TEXT TO READ:
****
I think neutral observers can discern just such a progression in the caselaw of the US Supreme Court. The issue for you is whether one can predict what SCOTUS would decide, if ever your claim were to be up in front of it. People lament that Bilski provides no guidance, but even a 5:4 split is a powerful indicator of what would happen to subject matter that is outside the consensus envelope of what is today eligible and patentable.
What I’m impatient to learn is how SCOTUS will divide up issuability, between eligibility under 101 and patentability under 103. Will its method be closer to the EPO solution(favoured by Rader CJ) or to the UK approach echoed here by MM.
Recalling something in a decision – where was it – about business method subject matter needing to be technologically inventive, I would put it another way. If eligible subject matter is technologically obvious, but in some other way (financially, commercially, sociologically, psychologically) ingenious, will this category of ingenuity be enough to get it through to issue despite its being obvious technologically.
In keen anticipation of the next SCOTUS Decision….
“The machine itself is unchanged.”
Simply and completely, WRONG.
This is a fact.
This is a law.
Ned, you are guilty of misstating both when you posit such.
You MUST be clear on this. The only sophistry involved here is in the attempts to make this fact and the law based on this fact something that it is not.
****
TASK REQUIREMENTS:
According to the patent discussion, which solution is favored by Rader CJ? The entries that come next are separate from the patent discussion.

Word and element location records:
****
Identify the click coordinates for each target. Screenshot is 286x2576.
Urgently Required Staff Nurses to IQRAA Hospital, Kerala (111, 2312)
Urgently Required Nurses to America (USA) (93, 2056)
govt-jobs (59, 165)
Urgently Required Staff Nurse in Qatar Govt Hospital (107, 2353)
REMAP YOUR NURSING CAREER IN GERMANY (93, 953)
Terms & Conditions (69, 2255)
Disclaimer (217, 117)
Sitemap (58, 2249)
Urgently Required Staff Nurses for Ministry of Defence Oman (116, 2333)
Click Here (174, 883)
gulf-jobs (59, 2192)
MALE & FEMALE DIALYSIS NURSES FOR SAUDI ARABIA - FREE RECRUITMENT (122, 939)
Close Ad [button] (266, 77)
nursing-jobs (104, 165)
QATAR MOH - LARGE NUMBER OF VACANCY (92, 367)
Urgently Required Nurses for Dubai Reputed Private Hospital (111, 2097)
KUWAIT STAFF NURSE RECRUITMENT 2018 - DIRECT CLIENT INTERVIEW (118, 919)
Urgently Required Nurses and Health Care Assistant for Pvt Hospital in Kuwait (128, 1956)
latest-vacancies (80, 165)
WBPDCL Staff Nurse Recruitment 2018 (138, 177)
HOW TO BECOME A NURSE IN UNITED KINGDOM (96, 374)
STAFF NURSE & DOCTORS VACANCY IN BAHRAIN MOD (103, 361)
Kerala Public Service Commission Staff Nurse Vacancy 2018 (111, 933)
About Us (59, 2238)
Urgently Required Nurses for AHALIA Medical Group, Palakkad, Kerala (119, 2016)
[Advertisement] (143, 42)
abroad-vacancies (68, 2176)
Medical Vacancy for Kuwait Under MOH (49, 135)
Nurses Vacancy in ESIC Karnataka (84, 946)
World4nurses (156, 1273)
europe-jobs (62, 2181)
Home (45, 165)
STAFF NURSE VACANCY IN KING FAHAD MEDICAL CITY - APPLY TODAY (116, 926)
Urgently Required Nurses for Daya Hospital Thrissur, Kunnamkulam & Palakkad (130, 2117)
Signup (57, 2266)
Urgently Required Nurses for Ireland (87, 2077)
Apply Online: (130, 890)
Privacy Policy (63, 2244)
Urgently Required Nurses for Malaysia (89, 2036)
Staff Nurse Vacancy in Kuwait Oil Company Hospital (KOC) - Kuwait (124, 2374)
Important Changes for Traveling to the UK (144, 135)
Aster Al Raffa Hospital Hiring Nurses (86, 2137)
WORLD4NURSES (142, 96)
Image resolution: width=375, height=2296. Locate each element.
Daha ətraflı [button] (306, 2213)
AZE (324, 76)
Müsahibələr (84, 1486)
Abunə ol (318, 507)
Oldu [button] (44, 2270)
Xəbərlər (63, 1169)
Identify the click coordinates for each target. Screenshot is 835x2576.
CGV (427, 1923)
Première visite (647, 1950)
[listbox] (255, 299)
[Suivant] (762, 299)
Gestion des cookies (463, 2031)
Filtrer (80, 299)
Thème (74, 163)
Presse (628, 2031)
****
TASK RESPONSE:
The EPO solution.